### [Extract provided]
Concrete Code

  • Michael Valentine Jones

    SSC Guru

    Points: 64818

    dbowlin (4/27/2010)


    I find it interesting that you show a picture of a collapsed concrete structure. I was reminded of the recent earthquake in Haiti. A real tragedy. There is a movement among some architects to use shipping containers as a form of modular housing. They can be welded together, and can create very modular, and ultimately flexible design and very strong housing. I think this has a direct correlation to code. Overall modular design with a bit of thought given to flexibility goes a long way.

    In Haiti, if they had shipping container buildings their foundations would not have mattered, because the buildings were strong enough to withstand the shock. The human cost would have been substantially lower. So, forget about concrete, use steel boxes....in your buildings and your code.

    Funny that you mention shipping containers. I have been advocating using shipping containers to build data centers with each container having everything needed for a mini datacenter: racks, backup power, fire suppression, routers, SAN, etc.

    As your needs grow, just add more containers. When it comes time to move, load them on a truck or plane and move to a new site.

  • SQLRNNR

    SSC Guru

    Points: 281243

    Mike Hinds (4/27/2010)


    Still, rebar in concrete won't crumble, unlike its T-SQL counterpart.

    RBAR in TSQL won't crumble either. It just may never end.:-D

    Jason...AKA CirqueDeSQLeil
    _______________________________________________
    I have given a name to my pain...MCM SQL Server, MVP
    SQL RNNR
    Posting Performance Based Questions - Gail Shaw[/url]
    Learn Extended Events

  • Daniel Bowlin

    SSC-Dedicated

    Points: 34566

    Michael Valentine Jones (4/27/2010)


    dbowlin (4/27/2010)


    I find it interesting that you show a picture of a collapsed concrete structure. I was reminded of the recent earthquake in Haiti. A real tragedy. There is a movement among some architects to use shipping containers as a form of modular housing. They can be welded together, and can create very modular, and ultimately flexible design and very strong housing. I think this has a direct correlation to code. Overall modular design with a bit of thought given to flexibility goes a long way.

### [Material]
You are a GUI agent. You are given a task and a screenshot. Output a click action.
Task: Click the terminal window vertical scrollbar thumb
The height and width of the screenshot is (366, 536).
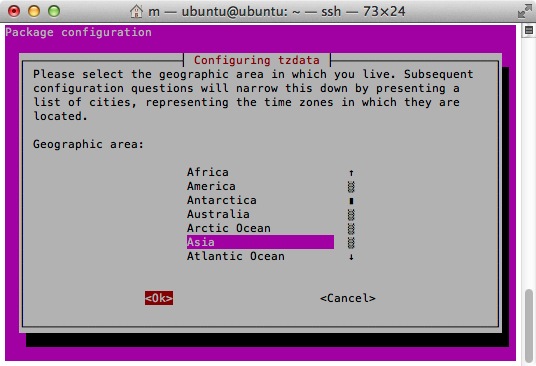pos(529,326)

### [Problems]
**a)** In the concrete code forum thread, copy the passage starting at "Jason...AKA CirqueDeSQLeil" and ending at "Valentine Jones (4/27/2010)", renaming "Extended Events" to "Query Store".
**b)** According to the concrete code forum thread, what would each shipping container used to build a data center contain?

### [Responses to the tasks]
**a)**
Jason...AKA CirqueDeSQLeil
    _______________________________________________
    I have given a name to my pain...MCM SQL Server, MVP
    SQL RNNR
    Posting Performance Based Questions - Gail Shaw[/url]
    Learn Query Store

  • Daniel Bowlin

    SSC-Dedicated

    Points: 34566

    Michael Valentine Jones (4/27/2010)

**b)** Everything needed for a mini datacenter: racks, backup power, fire suppression, routers, SAN, etc.